El titular de la Arquidiócesis presidió el oficio religioso el pasado lunes en la Catedral Metropolitana de nuestra ciudad. Entre otras reflexiones hizo suyo el mensaje de la Pastoral Social. El desafio de transformar el miedo en confianza y la incertidumbre en esperanza y no caer en la tentación de “salvarnos solos”.

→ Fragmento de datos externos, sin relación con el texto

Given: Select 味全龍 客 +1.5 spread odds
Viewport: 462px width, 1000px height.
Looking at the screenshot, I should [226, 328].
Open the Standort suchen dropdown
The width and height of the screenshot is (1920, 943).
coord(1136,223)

Atento la situación sanitaria que vive la Argentina, los tradicionales Te Deum en la Argentina se desarrollaron a puertas cerrados en los templos religiosos. Fue el caso de lo que sucedió en la Catedral Metropolitana Basílica Nuestra Señora de las Mercedes, presidida por el arzobispo de Mercedes – Luján, Jorge Eduardo Scheinig, el pasado lunes poco antes del mediodía. Durante la homilía, el titular de la Arquidiócesis hizo suyo y leyó el mensaje del Equipo Arquidiocesano de Pastoral Social y convocó a todas las comunidades de la Arquidiócesis a vivir la salud de la confianza, de la esperanza y del servicio. “Este tiempo que vivimos, marcado por una situación que nos tiene dolorosamente unidos a toda la humanidad, nos desafía a anunciar con fuerza y decisión la Buena nueva del Reino que transforme el miedo en confianza, la incertidumbre en esperanza y la tentación de “salvarnos solos”, en servicio”, señaló.
Mensaje
La Pastoral Social habla de situaciones crecientes y angustiantes de pobreza, desocupación, salarios injustos, violencia infantil y de género, adicciones de todo tipo, la niñez en riesgo y también los abuelos, “y otras que parecen postergadas en la información, pero no en el dolor de quienes las padecen, nos convocan”. Agrega que la incertidumbre del momento y también de lo que viene, “pone en riesgo nuestra capacidad de vivir la esperanza a la que nos invita Jesús. Su Ascensión es una propuesta que nos llena de un gozo sereno y que nos abre caminos llenos de luz”. Entre otros detalles destaca que el Papa Francisco llama a María, salud de los pueblos en su oración para pedir el fin de la pandemia. “A Ella nos confiamos, en esta Fiesta Patria y ante un nuevo Pentecostés, le ofrecemos nuestra difícil pero cierta esperanza y le pedimos siga iluminando y bendiciendo el caminar de quienes hacen presente el Evangelio en nuestras comunidades y nos dan razones ciertas para la confianza, la esperanza y el compromiso de servir”. Acota que ante Ella recordamos las palabras finales de nuestro obispo en la misa del 8 de mayo, “Pidámosle a María de Luján la fuerza para la vida de todos los días y la valentía para vivir como una Nación que desea renovar su unidad, de tal modo que, con osadía, creatividad y una esperanza cierta, podamos superar juntos este tiempo de pandemia y afrontar todos los tiempos que se vienen, que sin duda serán difíciles, arduos y desafiantes”.